There is a question on Sri Lanka and I will take that. It's from Salong Today and it is asking about are there any plans for debt relief for Sri Lanka given the aftermath of the terrorist attack there?

And, you know, what I would say of course we are as the Managing Director had said, we are deeply saddened by the horrific attacks in Sri Lanka and we have offered our condolences to the authorities and to the people who have been so badly affected there.

On the substance of IMF help, we have a program there with Sri Lanka that is ongoing and indeed next week, our executive board will consider the request from the authorities to complete the review of the 5th review under our program. And indeed, and I think this is the important issue, to extend that program by one additional year which would mean until June 2020. And that extension again to be approved by our board, discussed and approved, that extension will provide additional time to the authorities to anchor macroeconomic stability and complete their reform agenda.

Outstanding access of about $500 million under the arrangement will be rephrased evenly in three tranches over three semiannual reviews under that extension.

There is one more question that I'll take online and it's -- well, actually I see one other one that’s popped up but the one that is there is on Trinidad and Tobago.

How do you see the near-term growth prospects for Trinidad and Tobago? And then there is a longer question which relates to does the IMF have any comment on the statements made by the finance minister who had questioned the validity of the funds growth estimates for 2018 and did we have any comment on that?

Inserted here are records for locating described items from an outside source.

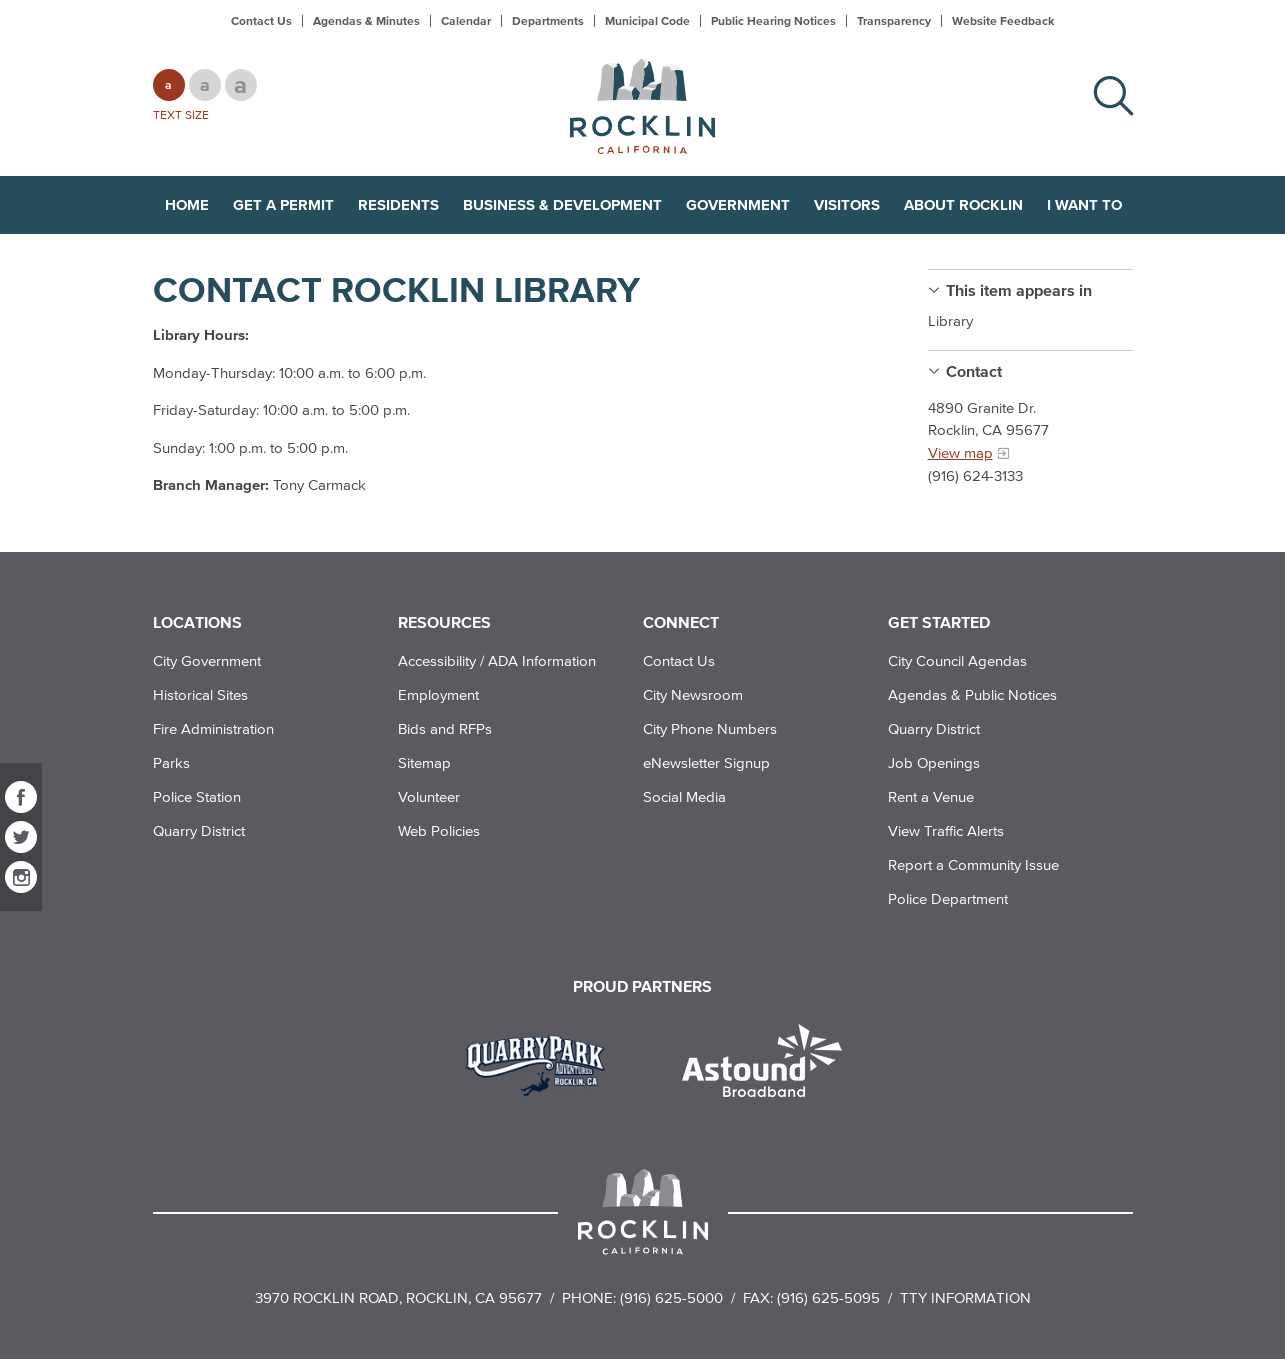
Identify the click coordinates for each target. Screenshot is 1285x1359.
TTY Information (965, 1297)
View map (960, 452)
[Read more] (542, 1063)
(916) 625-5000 (671, 1297)
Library (950, 320)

So firstly, broadly on the outlook for Trinidad and Tobago, we believe it has started showing signs of improvement from the second half of 2017 and is estimated to have actually returned to positive growth in 2018. And we will be updating that assessment in the upcoming WEO update in July.

On the question about our forecasts and projections, these were published in the April World Economic Outlook, the WEO. They were based on information that was available as of early March, including data provided by the authorities and published information from official institutions in Trinidad and Tobago.

And again, the team will update those estimates in the context of the July WEO update using information available that should take us through early June including actual GDP growth figures for the full year of 2018 which are expected to be released in the coming weeks.

There is one more question that just popped up and it relates to Greece and did we have any comments on Greece?

What I can briefly say is that our staff just completed a short visit to Greece in parallel to the European partner's third enhanced surveillance mission there and we will provide a full assessment of the government's policies during the Article IV consultation cycle that’s scheduled for mid-2019.

There is a second question on Greece. Did Greece submit a request to the IMF regarding repayment of its debt earlier than expected?

The answer is yes. The Greek authorities have informed us that they hope to prepay the part of the outstanding IMF loan that’s subject to surcharge rates, that's about 40 percent of the outstanding loan.

We agree with the Greek authorities that this makes good sense from a liability management perspective though it's our understanding that Greece would need to get agreement from the European partners before this can advance. So again we think it makes good sense but our understanding is the European partners would need to agree as well.

Is there anything further in the room? Otherwise we can keep the briefing today fairly short. Thanks for coming along. I know there is a lot going on in Washington today and you're busy with that, so thank you very much for coming today. Thanks to those of you online and we will see you in two weeks' time.